*Aufgabe A:*
Wie viele Menschen im Rentenalter stehen laut dem Textauszug zur Rentenpolitik im Jahr 2040 nach der mittleren Variante der Vorausberechnung des Statistischen Bundesamtes 100 Menschen im Erwerbsalter gegenüber?
*Aufgabe B:*
Schreiben Sie den Textauszug zur Rentenpolitik im Anschluss an seinen letzten Satz weiter.

#### Textauszug

Die SPD ist sich bewusst, dass der demografische Wandel und die daraus resultierenden Herausforderungen für das Rentensystem Weichenstellungen erfordern, um sowohl die jetzigen als auch die zukünftigen Generationen abzusichern. Es ist unser Ziel, ein Rentensystem zu gewährleisten, das gerecht und nachhaltig ist, denn eine auskömmliche Rente sichert nicht nur einen angemessenen Lebensstandard im Ruhestand, sie ist auch Ausdruck von Wertschätzung und Respekt vor der Lebensleistung. Seit über 30 Jahren haben verschiedene Rentenexperten die Implosion der gesetzlichen Rente vorhergesagt. Einer davon, Herr Raffelhüschen, war gleichzeitig in Aufsichtsgremien großer Versicherungskonzerne, die auf einen großen Markt für private Versicherungsprodukte hofften. Alle damaligen Annahmen haben sich nicht bewahrheitet, die solidarische gesetzliche Rentenversicherung ist und bleibt das verlässliche Instrument zur Absicherung eines auskömmlichen Einkommens im Rentenalter. Diese gesetzliche Rentenversicherung haben wir mit dem Rentenpaket II zukunftsfest gemacht.
In naher Zukunft gehen die geburtenstarken Jahrgänge der 1960er („Babyboomer“) in den Ruhestand. Der Renteneintritt der Babyboomer wird eine demografische Herausforderung für das Rentensystem. Nach der mittleren Variante der aktuellen Vorausberechnung des Statistischen Bundesamtes stehen in 2040 rund 43 Menschen im Rentenalter 100 Menschen im Erwerbsalter gegenüber. Dies bedeutet dass unsere Gesellschaft voraussichtlich deutlich altern wird und die demografische Belastung wird bis 2040 zunehmen. Jedoch lassen die aktuellen Vorausberechnungen den Schluss zu, dass diese Belastung weniger stark ausfällt, als noch vor einigen Jahren angenommen.
Mit dem Rentenpaket II hat die Ampel schon jetzt eine Reihe von Maßnahmen eingeführt, die darauf abzielen, das Rentensystem langfristig zu stabilisieren und gerecht zu gestalten. Mit dem sog. Generationenkapital wird die auf dem Kapitalmarkt erhoffte Rendite den Beitrag zur Rentenversicherung stabilisieren.
Zusätzlich zur Stabilisierung des Rentenniveaus bei mindestens 48 Prozent haben wir uns für die Angleichung der Renten zwischen Ost und West eingesetzt, um eine gerechtere Behandlung aller Rentenempfänger in Deutschland zu gewährleisten. Diese Maßnahme ist ein Zeichen unseres Engagements für soziale Gerechtigkeit und Gleichheit.

########
#### Bereitgestellte Daten

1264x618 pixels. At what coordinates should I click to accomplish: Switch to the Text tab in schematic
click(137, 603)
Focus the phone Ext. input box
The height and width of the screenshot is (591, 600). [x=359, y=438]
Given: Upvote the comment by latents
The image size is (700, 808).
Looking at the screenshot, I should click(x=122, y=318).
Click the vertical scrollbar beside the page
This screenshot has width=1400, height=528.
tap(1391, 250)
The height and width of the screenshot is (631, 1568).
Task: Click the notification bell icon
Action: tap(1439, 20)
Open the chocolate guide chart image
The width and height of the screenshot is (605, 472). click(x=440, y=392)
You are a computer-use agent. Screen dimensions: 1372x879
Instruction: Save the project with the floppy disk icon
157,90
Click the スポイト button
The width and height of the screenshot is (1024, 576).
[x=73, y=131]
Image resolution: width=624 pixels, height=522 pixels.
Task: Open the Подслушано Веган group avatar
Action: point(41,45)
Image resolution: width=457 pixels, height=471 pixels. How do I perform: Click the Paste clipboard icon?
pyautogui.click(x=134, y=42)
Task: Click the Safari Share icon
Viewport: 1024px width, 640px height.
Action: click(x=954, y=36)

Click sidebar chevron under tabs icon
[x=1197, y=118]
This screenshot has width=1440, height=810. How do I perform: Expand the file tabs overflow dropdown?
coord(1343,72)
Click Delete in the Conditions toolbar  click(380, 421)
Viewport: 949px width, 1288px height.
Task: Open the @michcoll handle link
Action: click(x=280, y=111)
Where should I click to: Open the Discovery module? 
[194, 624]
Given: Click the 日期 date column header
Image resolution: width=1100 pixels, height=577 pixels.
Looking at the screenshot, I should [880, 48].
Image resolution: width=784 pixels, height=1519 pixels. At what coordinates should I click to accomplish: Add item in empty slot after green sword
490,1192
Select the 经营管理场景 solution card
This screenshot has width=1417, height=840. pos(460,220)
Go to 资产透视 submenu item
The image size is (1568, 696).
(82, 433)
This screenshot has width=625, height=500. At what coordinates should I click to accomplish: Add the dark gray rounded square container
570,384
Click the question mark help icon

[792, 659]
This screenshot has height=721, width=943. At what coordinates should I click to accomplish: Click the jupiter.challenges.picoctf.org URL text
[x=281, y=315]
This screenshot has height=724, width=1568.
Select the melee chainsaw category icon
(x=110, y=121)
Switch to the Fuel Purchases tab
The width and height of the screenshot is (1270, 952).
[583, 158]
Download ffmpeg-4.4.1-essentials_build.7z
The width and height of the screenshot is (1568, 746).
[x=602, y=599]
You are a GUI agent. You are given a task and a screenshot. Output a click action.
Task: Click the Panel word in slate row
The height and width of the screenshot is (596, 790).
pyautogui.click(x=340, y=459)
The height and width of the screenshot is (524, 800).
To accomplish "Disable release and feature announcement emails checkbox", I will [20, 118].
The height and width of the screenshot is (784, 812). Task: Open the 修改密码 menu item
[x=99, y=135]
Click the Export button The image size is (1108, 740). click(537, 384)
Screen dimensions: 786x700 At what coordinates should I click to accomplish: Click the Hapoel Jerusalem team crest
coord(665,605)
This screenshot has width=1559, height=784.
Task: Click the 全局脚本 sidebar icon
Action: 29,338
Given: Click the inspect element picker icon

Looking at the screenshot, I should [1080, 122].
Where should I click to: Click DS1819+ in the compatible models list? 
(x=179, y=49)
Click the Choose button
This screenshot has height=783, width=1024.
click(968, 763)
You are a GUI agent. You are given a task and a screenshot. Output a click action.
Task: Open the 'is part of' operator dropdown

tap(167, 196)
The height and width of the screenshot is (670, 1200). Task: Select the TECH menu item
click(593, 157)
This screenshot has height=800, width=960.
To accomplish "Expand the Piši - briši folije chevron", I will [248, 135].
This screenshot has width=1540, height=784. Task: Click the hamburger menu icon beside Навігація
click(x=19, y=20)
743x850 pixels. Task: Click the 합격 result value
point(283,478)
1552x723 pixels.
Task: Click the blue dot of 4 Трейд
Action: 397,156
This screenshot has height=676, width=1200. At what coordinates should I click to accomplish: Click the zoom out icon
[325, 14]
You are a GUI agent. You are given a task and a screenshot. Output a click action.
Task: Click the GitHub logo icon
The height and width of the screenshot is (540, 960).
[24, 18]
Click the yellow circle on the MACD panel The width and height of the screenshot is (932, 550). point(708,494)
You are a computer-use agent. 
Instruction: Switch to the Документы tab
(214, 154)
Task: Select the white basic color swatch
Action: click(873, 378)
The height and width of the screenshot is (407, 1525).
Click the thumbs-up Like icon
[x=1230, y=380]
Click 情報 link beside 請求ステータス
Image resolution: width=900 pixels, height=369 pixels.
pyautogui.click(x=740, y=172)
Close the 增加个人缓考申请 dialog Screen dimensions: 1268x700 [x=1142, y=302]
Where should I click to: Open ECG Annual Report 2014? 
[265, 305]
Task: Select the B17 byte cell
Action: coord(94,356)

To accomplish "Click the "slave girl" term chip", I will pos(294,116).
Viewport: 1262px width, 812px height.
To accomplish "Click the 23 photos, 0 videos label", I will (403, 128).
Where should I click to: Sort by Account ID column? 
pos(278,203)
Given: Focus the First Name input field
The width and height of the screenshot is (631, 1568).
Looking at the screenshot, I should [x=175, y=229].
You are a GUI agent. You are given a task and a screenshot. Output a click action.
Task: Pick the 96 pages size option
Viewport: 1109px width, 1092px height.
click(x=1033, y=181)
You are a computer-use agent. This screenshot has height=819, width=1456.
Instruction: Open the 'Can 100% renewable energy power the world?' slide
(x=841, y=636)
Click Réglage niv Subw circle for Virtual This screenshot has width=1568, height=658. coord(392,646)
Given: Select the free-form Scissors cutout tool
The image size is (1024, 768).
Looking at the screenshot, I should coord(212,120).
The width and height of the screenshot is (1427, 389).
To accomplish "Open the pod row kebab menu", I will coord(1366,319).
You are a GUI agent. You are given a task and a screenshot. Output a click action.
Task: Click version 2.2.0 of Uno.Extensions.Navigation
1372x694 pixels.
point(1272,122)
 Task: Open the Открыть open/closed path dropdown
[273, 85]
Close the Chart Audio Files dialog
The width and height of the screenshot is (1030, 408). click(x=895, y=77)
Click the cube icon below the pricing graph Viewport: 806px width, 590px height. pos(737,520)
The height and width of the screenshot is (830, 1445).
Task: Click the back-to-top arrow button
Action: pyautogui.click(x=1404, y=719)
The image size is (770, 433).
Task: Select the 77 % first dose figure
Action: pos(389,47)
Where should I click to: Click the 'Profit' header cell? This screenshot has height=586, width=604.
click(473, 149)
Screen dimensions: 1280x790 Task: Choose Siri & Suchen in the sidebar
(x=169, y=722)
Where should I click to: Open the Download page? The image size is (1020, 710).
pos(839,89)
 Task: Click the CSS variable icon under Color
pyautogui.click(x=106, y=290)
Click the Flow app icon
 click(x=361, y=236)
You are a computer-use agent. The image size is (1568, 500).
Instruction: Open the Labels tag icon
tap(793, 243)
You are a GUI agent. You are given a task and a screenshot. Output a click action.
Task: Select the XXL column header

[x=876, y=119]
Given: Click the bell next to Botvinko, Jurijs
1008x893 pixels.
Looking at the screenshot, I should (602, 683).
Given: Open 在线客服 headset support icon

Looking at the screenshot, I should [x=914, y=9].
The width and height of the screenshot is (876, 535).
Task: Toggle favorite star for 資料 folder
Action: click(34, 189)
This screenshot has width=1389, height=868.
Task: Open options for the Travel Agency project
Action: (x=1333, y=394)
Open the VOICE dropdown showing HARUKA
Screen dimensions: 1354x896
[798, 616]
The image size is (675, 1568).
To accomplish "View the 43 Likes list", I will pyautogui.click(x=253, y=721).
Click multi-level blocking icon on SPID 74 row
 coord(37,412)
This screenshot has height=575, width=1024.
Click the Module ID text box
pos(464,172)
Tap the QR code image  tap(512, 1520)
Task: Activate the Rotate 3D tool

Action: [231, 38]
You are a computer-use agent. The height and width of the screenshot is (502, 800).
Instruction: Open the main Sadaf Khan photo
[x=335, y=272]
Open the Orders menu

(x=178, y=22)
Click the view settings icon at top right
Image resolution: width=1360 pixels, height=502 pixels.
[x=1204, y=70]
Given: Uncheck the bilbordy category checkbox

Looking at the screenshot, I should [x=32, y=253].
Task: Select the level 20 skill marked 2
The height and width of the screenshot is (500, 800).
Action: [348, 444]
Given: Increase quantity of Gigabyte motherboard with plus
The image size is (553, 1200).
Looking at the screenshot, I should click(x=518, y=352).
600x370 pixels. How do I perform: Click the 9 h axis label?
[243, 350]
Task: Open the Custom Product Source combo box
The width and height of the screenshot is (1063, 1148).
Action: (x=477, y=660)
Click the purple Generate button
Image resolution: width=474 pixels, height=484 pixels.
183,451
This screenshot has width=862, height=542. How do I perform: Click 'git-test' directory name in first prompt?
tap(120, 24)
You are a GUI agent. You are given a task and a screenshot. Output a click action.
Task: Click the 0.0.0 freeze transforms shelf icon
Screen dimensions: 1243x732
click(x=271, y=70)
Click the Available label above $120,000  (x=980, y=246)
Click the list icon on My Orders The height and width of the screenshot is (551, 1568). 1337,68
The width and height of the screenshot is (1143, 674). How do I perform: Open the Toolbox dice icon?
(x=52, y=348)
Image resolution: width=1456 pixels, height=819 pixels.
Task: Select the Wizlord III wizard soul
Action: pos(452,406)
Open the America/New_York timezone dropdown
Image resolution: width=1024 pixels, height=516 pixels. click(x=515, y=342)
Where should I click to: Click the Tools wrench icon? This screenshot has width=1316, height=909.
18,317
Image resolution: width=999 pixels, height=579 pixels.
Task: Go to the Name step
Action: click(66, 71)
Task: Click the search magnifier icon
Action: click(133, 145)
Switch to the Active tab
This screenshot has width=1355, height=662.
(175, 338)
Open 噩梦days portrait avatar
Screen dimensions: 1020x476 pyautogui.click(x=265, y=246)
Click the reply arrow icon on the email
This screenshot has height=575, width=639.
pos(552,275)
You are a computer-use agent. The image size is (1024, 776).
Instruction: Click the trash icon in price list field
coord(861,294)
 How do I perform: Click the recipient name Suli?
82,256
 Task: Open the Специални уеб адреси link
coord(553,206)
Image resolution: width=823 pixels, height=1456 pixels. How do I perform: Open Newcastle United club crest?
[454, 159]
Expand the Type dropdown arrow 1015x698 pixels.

########

*Antwortfeld A:*
Rund 43 Menschen im Rentenalter.

*Antwortfeld B:*
Im Gegensatz zu den Forderungen von Union und FDP wird es unter einer SPD-geführten Regierung keine Erhöhung des Renteneintrittsalters geben. Auch das ist ein Zeichen unseres Engagements für soziale Gerechtigkeit und Gleichheit. Eine Anhebung würde vor allem diejenigen benachteiligen, die in körperlich anspruchsvollen Berufen gearbeitet haben und ohnehin bereits während ihrer Erwerbszeit niedrigere Durchschnittslöhne erzielten als beispielsweise Menschen im Dienstleistungssektor. Für uns ist dies eine Frage des Respekts, die auch ArbeitnehmerInnen unter 50 betrifft.
Um dies auszugleichen strebt die SPD an, die Beschäftigungsquoten durch verschiedene Maßnahmen zu erhöhen, was langfristig zu einem höheren Beitragsvolumen führen wird. Dazu gehören Investitionen in Aus- und Weiterbildung junger Menschen, die Erhöhung der Frauenerwerbsquote durch bessere Vereinbarkeit von Familie und Beruf, sowie die Integration von Geflüchteten und die Anwerbung von Fachkräften aus dem Ausland sowie die Tarifbindung und gute Arbeitsbedingungen insgesamt. All diese Maßnahmen dienen dazu, das Rentensystem durch eine breitere Beitragsbasis zu stützen. Denn entscheidend ist am Ende immer der Zusammenhang: gute Arbeit, gute Löhne, gute Rente, und das ist auch im Interesse junger Menschen.
Herzlichen Dank für Ihr Schreiben und den Dialog, den wir führen müssen, um unser Rentensystem zukunftssicher zu machen. Die SPD setzt sich dafür ein, dass alle Generationen von einem gerechten und stabilen Rentensystem profitieren können – heute wie auch in Zukunft.